## [Task requirements]
(a) In the nuclear triad article, which company did Northrop Grumman buy in 2018?
(b) Carry on the nuclear triad article from its last line.

The Broken Leg of America’s Nuclear Triad (excerpt)
(Source: Project On Government Oversight; issued Sept 09, 2019)
The Pentagon insists it needs its Cold War-era nuclear triad of bombers, submarines, and land-based missiles to ensure at least one of those legs will survive following a surprise enemy attack. That’s so the U.S. can respond to such a bolt-out-of-the-blue strike with an atomic rejoinder of its own. It’s a long-standing, although dubious, refrain.

“We found that the Soviet threat to the weapon systems of the land and sea legs had … been overstated,” a top Government Accounting Office official at the time told Congress 26 years ago. “For the sea leg, this was reflected in unsubstantiated allegations about likely future breakthroughs in Soviet submarine detection technologies.”

Competition—which too often proves scarce when it comes to military procurement—is becoming an even rarer commodity.

The Pentagon’s logic undergirding the triad, such as it is, is in danger of falling apart: The U.S. military is on the cusp of putting all of those nuclear eggs into a single basket.

Northrop Grumman is developing the Air Force’s B-21, the nation’s only new strategic bomber, as well as the motors that power the nuclear missiles launched by Navy submarines. And now, as of July 25, it is the lone American company seeking to build a new generation of land-based intercontinental ballistic missiles (ICBMs). That’s the day Boeing, which has built the nation’s ICBMs for 60 years, announced it was junking its bid to build the newest such missiles. It contends that Northrop’s 2018 purchase of Orbital ATK, the maker of the nation’s largest rocket motor, gives it an unfair advantage.

Why we’re here—and how we got here—is a tale of a once-massive military-industrial complex melting down into a handful of firms. That has made competition, which too often proves scarce when it comes to military procurement, an even rarer commodity. And, as it stands right now in the case of the nuclear triad, non-existent.

If you’re a true hawk—or even just a taxpayer—this is no way to prepare for nuclear war.

## [Data block]
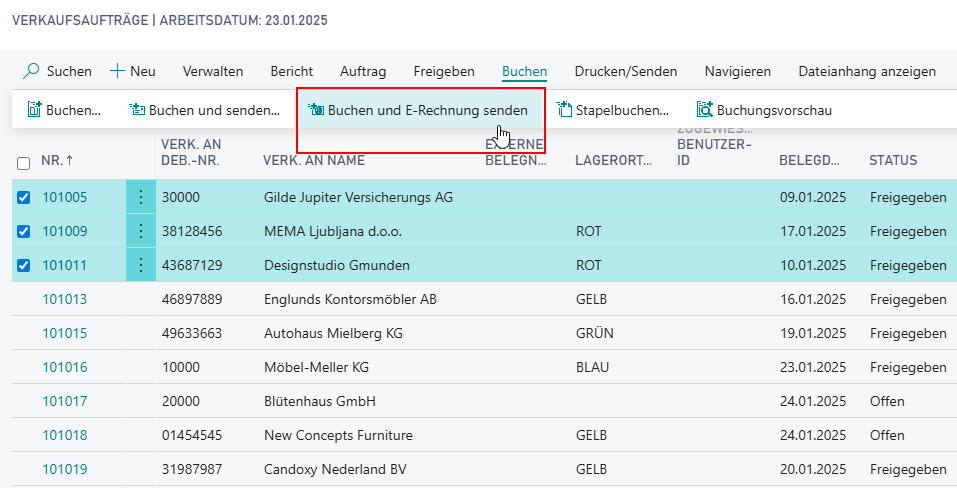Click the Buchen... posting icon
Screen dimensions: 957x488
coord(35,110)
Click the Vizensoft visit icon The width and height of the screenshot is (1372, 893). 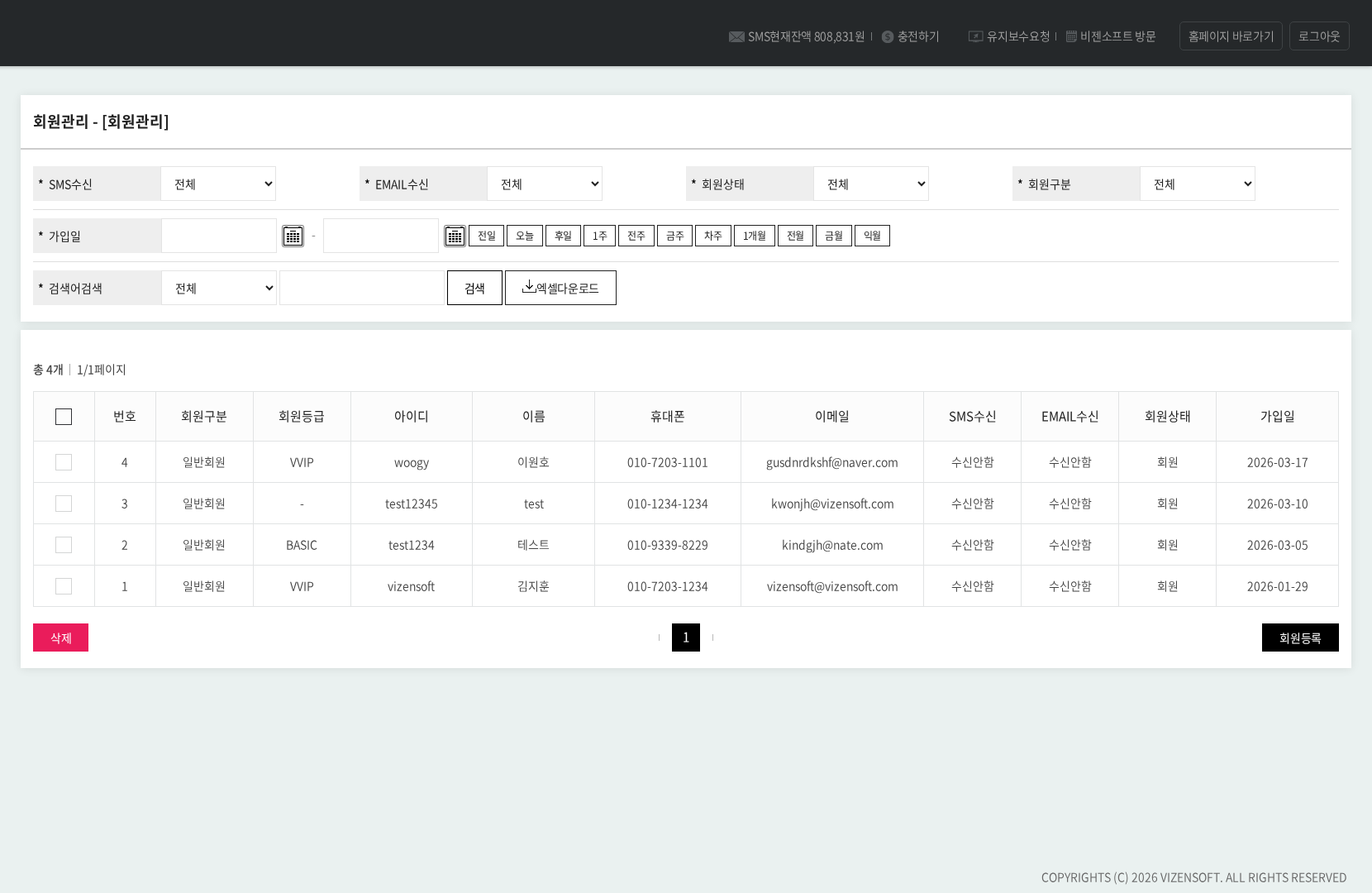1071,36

## [Final results]
(a) Orbital ATK, the maker of the nation's largest rocket motor.

(b)
Boeing’s decision to abandon its effort to build the next generation ICBM sent a jolt through the nation’s rocket business. It signals an apparent end to Boeing’s critical role in the production of ICBMs. It has built all three generations of the Minuteman, the first of which was deployed during the Kennedy administration. It has also played a key role in keeping them ready to launch within five minutes of a presidential order ever since.

For decades, the Pentagon has named its various ICBM forces after their missiles—Atlas, Titan, Minuteman I, II, and III, along with the MX Peacekeeper (only 400 Minuteman IIIs, buried in silos near Air Force bases in Montana, North Dakota, and Wyoming, remain on duty). But the ICBM force now under development is known, grandiosely, as the Ground Based Strategic Deterrent (GBSD), kind of like a newborn human baby without a name. (“Right now, the GBSD procurement is open, so I’m not going to comment on that,” chief Pentagon weapons buyer Ellen Lord said August 26 when asked what impact Boeing’s withdrawal from the ICBM competition might have.)

The GBSD is part of the Pentagon’s mammoth plan to replace all three legs of the nuclear triad. In addition to the roughly $100 billion price tag on the new crop of ICBMs, the U.S. military wants to replace its B-52 and B-2 bombers with Northrop’s new B-21 Raider (estimated cost: $100 billion). It is retiring its Ohio-class “boomer” subs with a new Columbia-class fleet (estimated cost: $128 billion), both of which are outfitted with the Northrop-powered Trident missiles.

The cost of buying and operating these weapons is estimated at an eye-watering $1.7 trillion between now and 2046 (Emphasis added—Ed.), according to the independent Arms Control Association. (end of excerpt)

Click here for the full story, on the POGO website.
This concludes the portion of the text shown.